Takuma Yoneda

Normalization Layers

Consistent Motivation:

We want to avoid gradient vanishing / exploding

Initialization

Links

Xavier initialization
The goal: the variance of the activations are the same across every layer: Var(a^{[l-1]}) = Var(a^{[l]})
How to achieve this:

W_{i,j}^{[l]} = \mathcal{N}(0, \frac{1}{n^{[l-1]}})
  • l: layer index
  • n^{[l]}: width of the layer (dimension)

It works well with tanh or sigmoid activation functions.
For ReLU, we should checkout Kaiming Initialization

Intuition:
We can derive Xavier initialization by enforcing .

Norm layers

Batch Normalization

\begin{align*} \hat{\mu}[j] &= \frac{1}{B}\sum_b x[b, j] \\ \hat{\sigma}[j] &= \sqrt{\frac{1}{B-1} \sum_b (x[b, j] - \hat{\mu}[j])^2} \\ \tilde{x}[b, j] &= \frac{x[b, j] -\hat{\mu}[j]}{\hat{\sigma}[j]} \end{align*}

At test time, a fixed estimate of \mu[j] and \sigma[j] can be used.
(Typically, the BN layer keeps track of running mean of \mu[j] and \sigma[j], and use that values at inference; This is consistent with "Inference" part of Wikipedia page)
Affine transformation

x'[b, j] = \gamma[j]\tilde{x}[b, j] + \beta[j]

It is typically used prior to a nonlinear function.

Hmmm I still don't see why changing batch size at test time completely changes the performance.
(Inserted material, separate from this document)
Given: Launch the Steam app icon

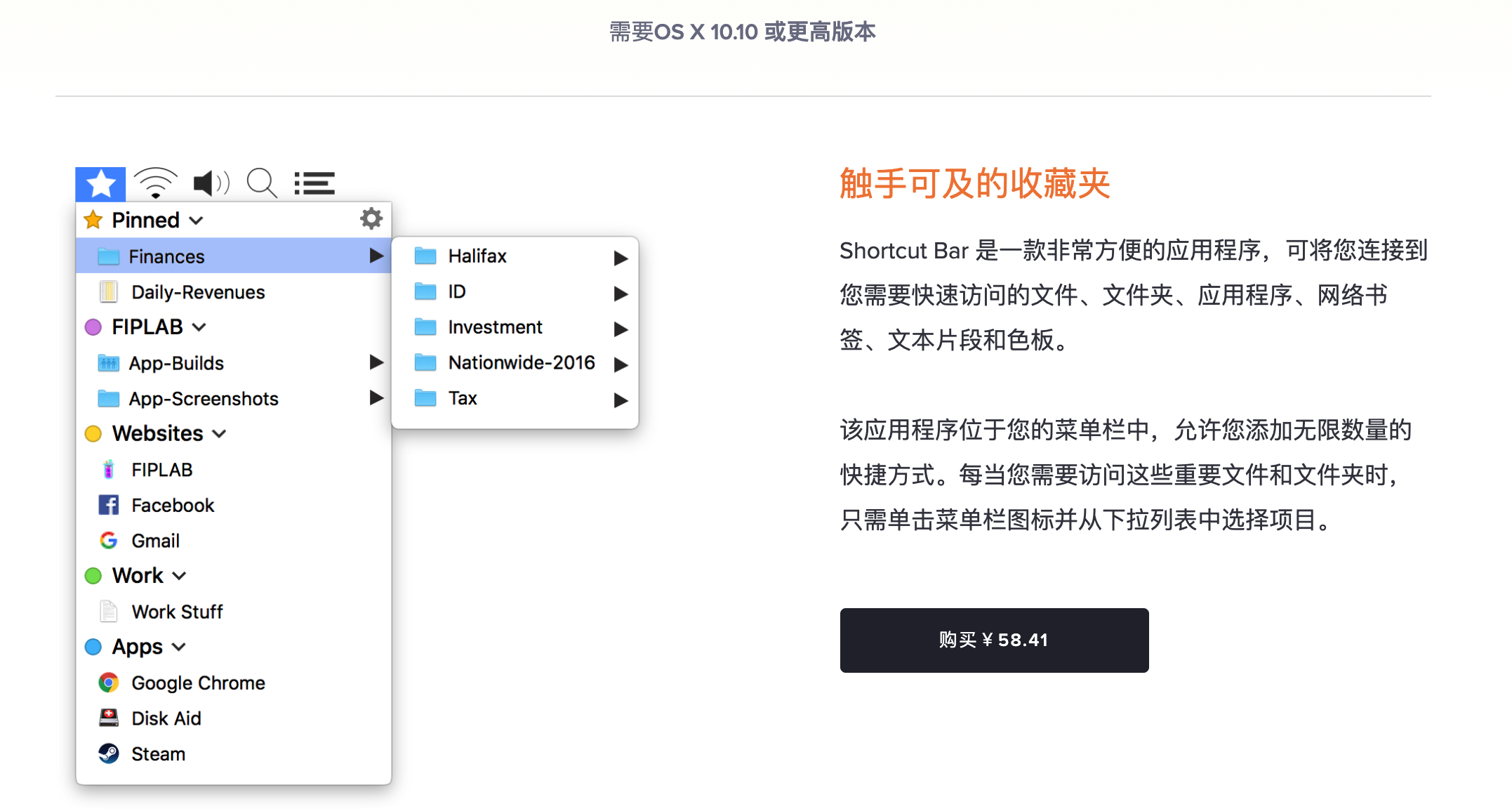Looking at the screenshot, I should (x=109, y=754).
For example, when I train U-Net with ResNet blocks (that include BN layers) with batchsize 256 and tested it in a stream data (batchsize = 1), the performance completely plummeted, while if I set the batchsize to the same as during training it worked almost perfectly.

Also funnily, the behavior differed depending on the heads: segmentation heads work somewhat consistently, whereas a scalar prediction head was completely broken (always predicting middle value 0.5).